What to work on:
Retype the Ernie's Restaurant text below without changes, everything from "She quickly recovered" down to "left to say.".
------ Text to read
Overheard at Ernie's Restaurant

In the 1990s on Manhattan’s Upper West Side, few eateries attracted more customers for weekend brunch than Ernie’s Restaurant. Upwards of three-hundred patrons crowded into its red-vinyled, Formica interior, talking loudly and animatedly about their jobs, promotions, and the latest clubs and concerts. Sitting at the table next to my boyfriend and I were two snowy-haired women who, I surmised, had followed their guidebook’s ageist recommendation, and now found themselves gazing about at the chaotic scene in bewilderment, probably wishing they were anywhere else.

A waitress approached their table, young and smiling indulgently, as she plucked her notepad out of her black-pocketed apron and slid a pencil out from behind her ear.

“Do you ladies know what you want?”

The woman sitting adjacent to me drew her finger down the oversized, laminated menu and asked a few questions before placing her order. The waitress then turned to her friend and proffered the same helpful, indulgent smile, which immediately morphed into a look of concern when she saw the other woman’s slack-faced, goggle-eyed expression. I found myself staring at her as well, wondering if she might have had a minor stroke or at the very least be experiencing an ominous senior moment.

She quickly recovered herself, however, and shook her head, guffawing at her foolishness and straightening the napkin on her lap.

“I’m so sorry,” she said. “It’s just that you remind me of someone I used to know when I was a girl. But it was years ago, in Poland before the war, and I was told she died.”

The waitress squinted at her with interest. Unexpectedly she asked, “What was her name?”

The woman told her, and the waitress said, “That was my grandmother.”

Overhearing this conversation, I felt the heat rush to my face and my eyes mist over, making everything blurry. Through this emotional haze, I heard the waitress explain that her grandmother had survived the war but had passed away recently, here in New York. A few more sentences were exchanged to verify that they were, indeed, speaking of the same woman, and then, it seemed, there was nothing left to say.

After a pause, the waitress said, “I’ll be right out with your coffees.”

Then she turned and walked away, and I sensed the cloud of incredulity and wonder that misted after her; that inner conversation between logic and spiritual knowing about the nature of the world and what links and pulls us together across time and continents.
------------
------ Source excerpt
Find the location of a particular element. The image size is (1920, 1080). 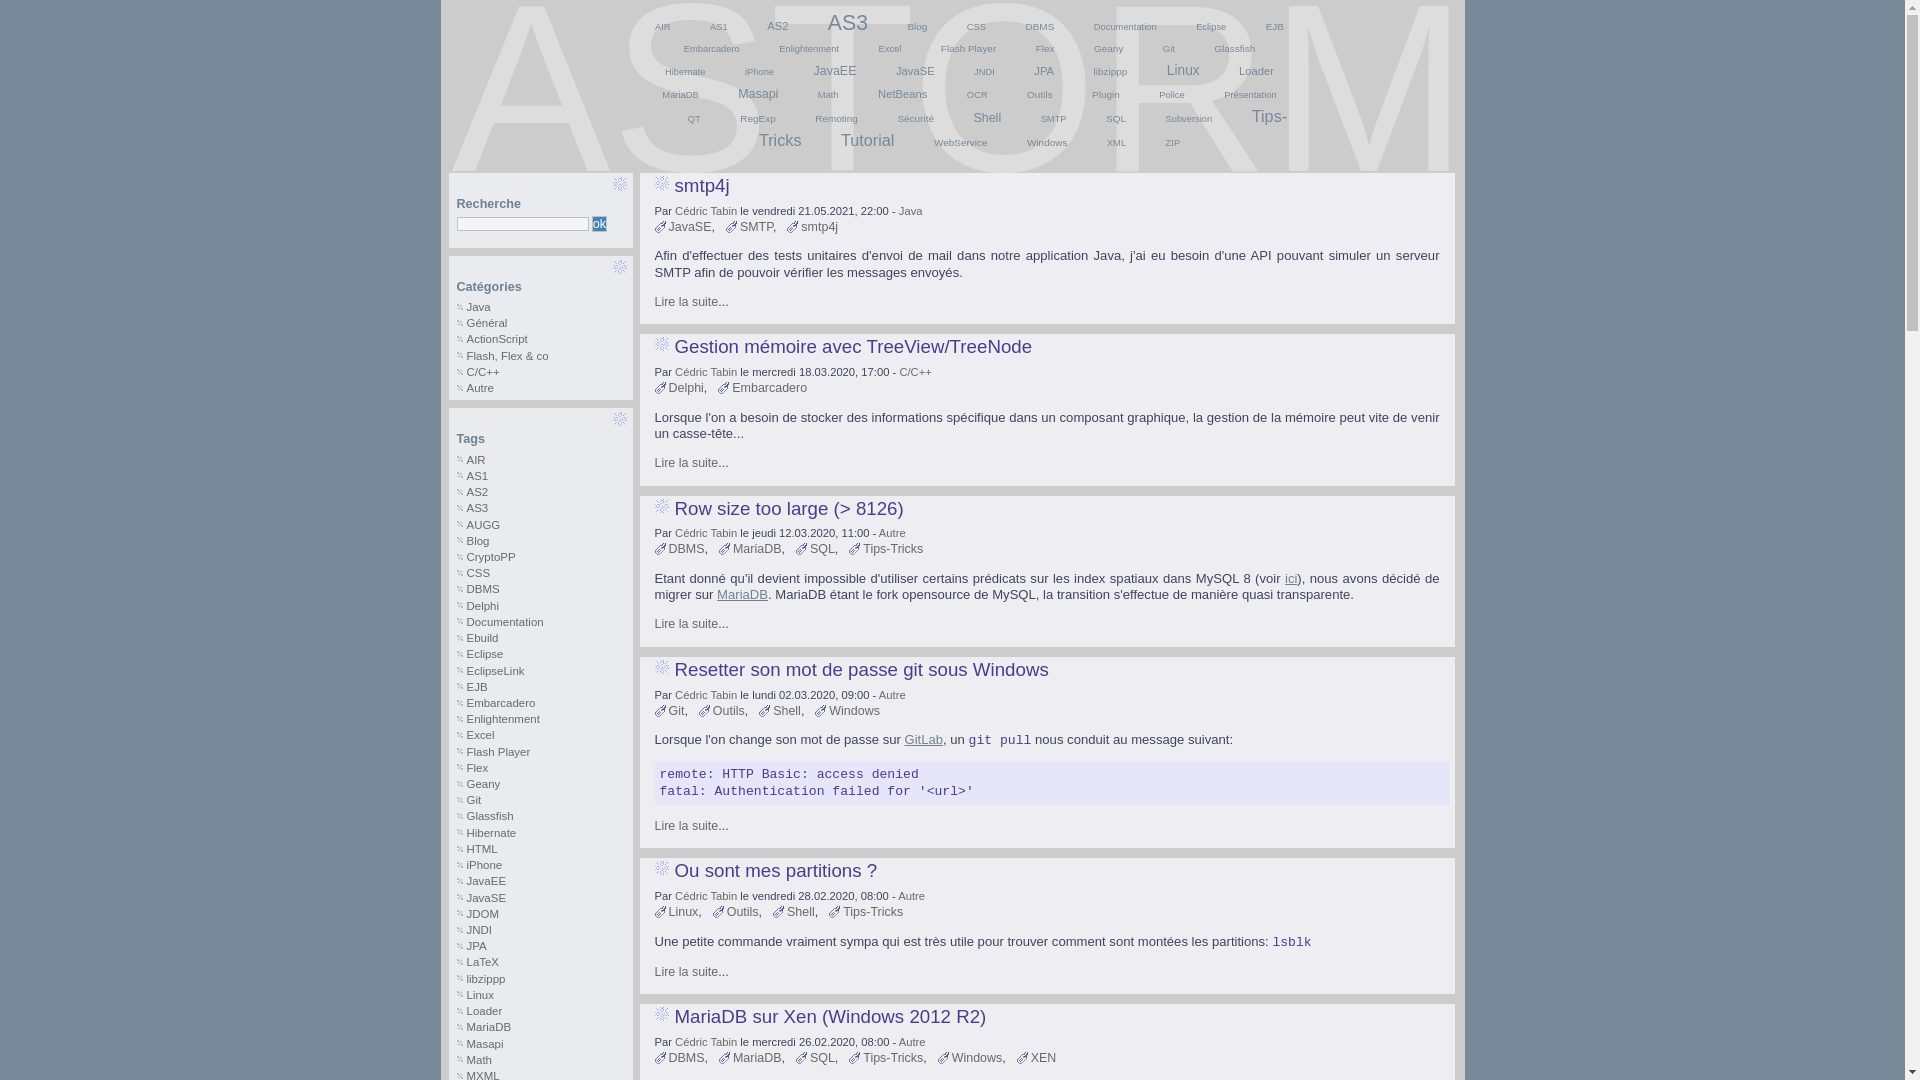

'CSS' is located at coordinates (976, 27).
------------
Written response:
She quickly recovered herself, however, and shook her head, guffawing at her foolishness and straightening the napkin on her lap.

“I’m so sorry,” she said. “It’s just that you remind me of someone I used to know when I was a girl. But it was years ago, in Poland before the war, and I was told she died.”

The waitress squinted at her with interest. Unexpectedly she asked, “What was her name?”

The woman told her, and the waitress said, “That was my grandmother.”

Overhearing this conversation, I felt the heat rush to my face and my eyes mist over, making everything blurry. Through this emotional haze, I heard the waitress explain that her grandmother had survived the war but had passed away recently, here in New York. A few more sentences were exchanged to verify that they were, indeed, speaking of the same woman, and then, it seemed, there was nothing left to say.